Spam (see Disclaimer
Notice)
What is Spam?
Spam is unsolicited e-mail
sent to a large number of recipients, usually
promoting a product or service. As e-mail costs close
to nothing to send, many people have taken this as an
invitation to send as much as they can to as many people
as they can find. Spam is the the electronic
equivalent of junk mail sent,
except that the recipient pays the vast majority of the
cost receiving the unwanted mail.
It started in the 1990s with the rise in commercial
awareness of the Internet. Spammers began offering bulk
e-mail services to companies wishing to boost their
advertising circulation whilst paying little or nothing
to send each message. Although this is very annoying
to the vast majority of recipients just a few sales
per million messages sent produce a profitable for the
spammer, offering them an economic incentive to continue.
Why do I keep getting the same e-mails?
There are several sites, usually selling drugs (mainly Viagra)
and cheap software and mostly in the USA, that offer
franchise deals. You sign up to the site, sometimes
you get your own little site, and you get a mailing
list of potential customers. Unfortunately, everyone
that signs up gets the same list and so as they join
up they send out their own Spam. As a result you keep
getting the same offers (sometimes formatted the same)
from each franchise operator, sometimes several on the
same day.
Is Spam illegal?
Currently legislation is inadequate
as most Spam comes from abroad and there is no International
legislation in force. The UK has some legislation regarding
Spam to private individuals but it is not enforceable.

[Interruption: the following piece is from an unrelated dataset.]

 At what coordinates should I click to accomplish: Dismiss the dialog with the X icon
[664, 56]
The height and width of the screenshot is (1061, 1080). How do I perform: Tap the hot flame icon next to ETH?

This legislation does not include businesses. A lot
of businesses in the UK tend to adhere to the rules
because they don't want to upset potential customers
but businesses abroad are a law unto themselves. Plans
are afoot in the USA to take major spammers worldwide
to court in the hope that, if this succeeds, the others
will cease.
Can we stop Spam with the
Unsubscribe link?
The general rule is NOT to unsubscribe. If the mail is from
a reputable and trustworthy business then it is normally
safe to do so. Anyone else NO. What a lot of spammers
do is to send mail out to guessed addresses such as
info@mydomain.com or fred123@aol.com. You want it stopped
so you click on the Unsubscribe link and either send
them a mail back or go onto their website to say you
want to be removed from the list. What you have just
done is to confirm to them that the e-mail address they
guessed is a real address and they can then use it or,
even worse, sell it on as a live e-mail address and
you will then get even more. If you delete
them then they don't know that they have been received.
If you send the message back then the
return address will almost certainly be false and it
will be returned to you.
So how can we stop Spam?
At the moment Spam is a fact of life. Most people can
now recognise it easily and just hit the Delete key.
Software is available which you can run on your computer
that will recognise Spam before it hits your Inbox but
it is not 100% and some still gets through and, more
importantly, it may mistakenly remove important e-mails.
Some e-mail accounts include a Spam filter which may
suffer the same problems. Spammers are clever - they
hide text in e-mails, include junk words and use strange
spacing like v.i.a.g.r.a or vi@gra to fool anti-spam
software. Even Spam filters, that can learn what e-mails
are considered as Spam, have problems. No doubt things
will change - let's hope it's for the best.